- **TASK GOAL**: Output exactly the lines from the line that has "This screenshot has" through the last line of the data below, with no pictures.
Top of TASK MATERIAL
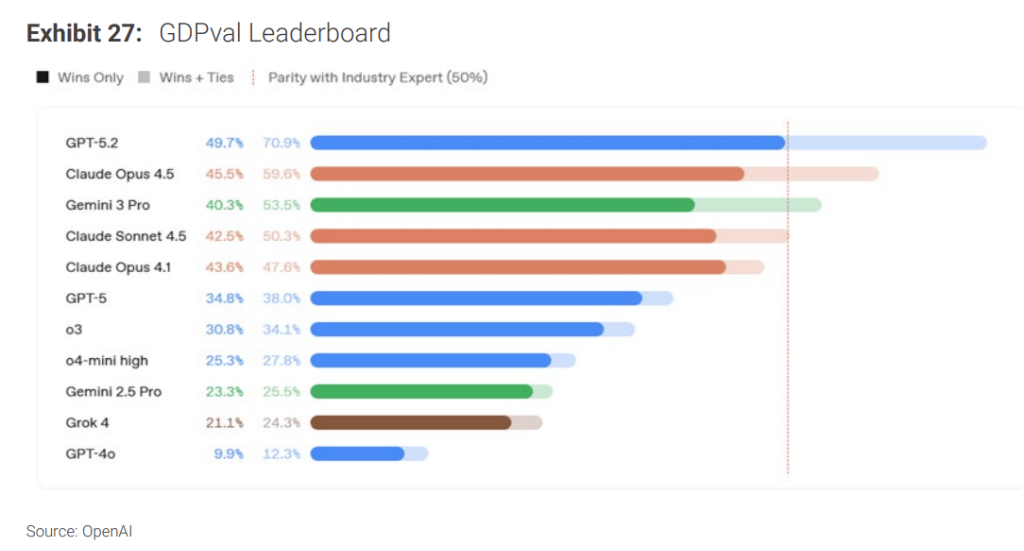Click the Wins Only legend label
Image resolution: width=1024 pixels, height=551 pixels.
point(90,78)
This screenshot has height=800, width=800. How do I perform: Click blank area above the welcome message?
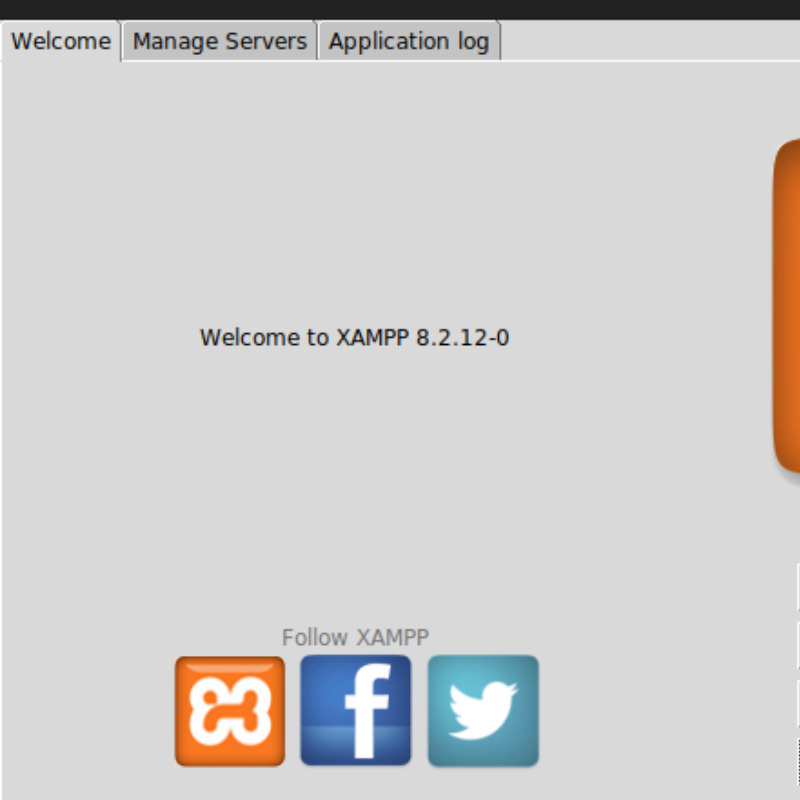pyautogui.click(x=354, y=200)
Bottom of TASK MATERIAL
- **SOLVED EXERCISE**:
This screenshot has height=800, width=800. How do I perform: Click blank area above the welcome message?
pyautogui.click(x=354, y=200)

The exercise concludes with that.